● Task to complete
From the first line to the last, return the material exactly.

● Records for this exercise
··········
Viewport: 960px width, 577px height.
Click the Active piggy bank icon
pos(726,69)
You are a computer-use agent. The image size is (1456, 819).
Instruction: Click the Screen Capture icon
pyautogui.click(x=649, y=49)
··········
● Exercise result
Viewport: 960px width, 577px height.
Click the Active piggy bank icon
pos(726,69)
You are a computer-use agent. The image size is (1456, 819).
Instruction: Click the Screen Capture icon
pyautogui.click(x=649, y=49)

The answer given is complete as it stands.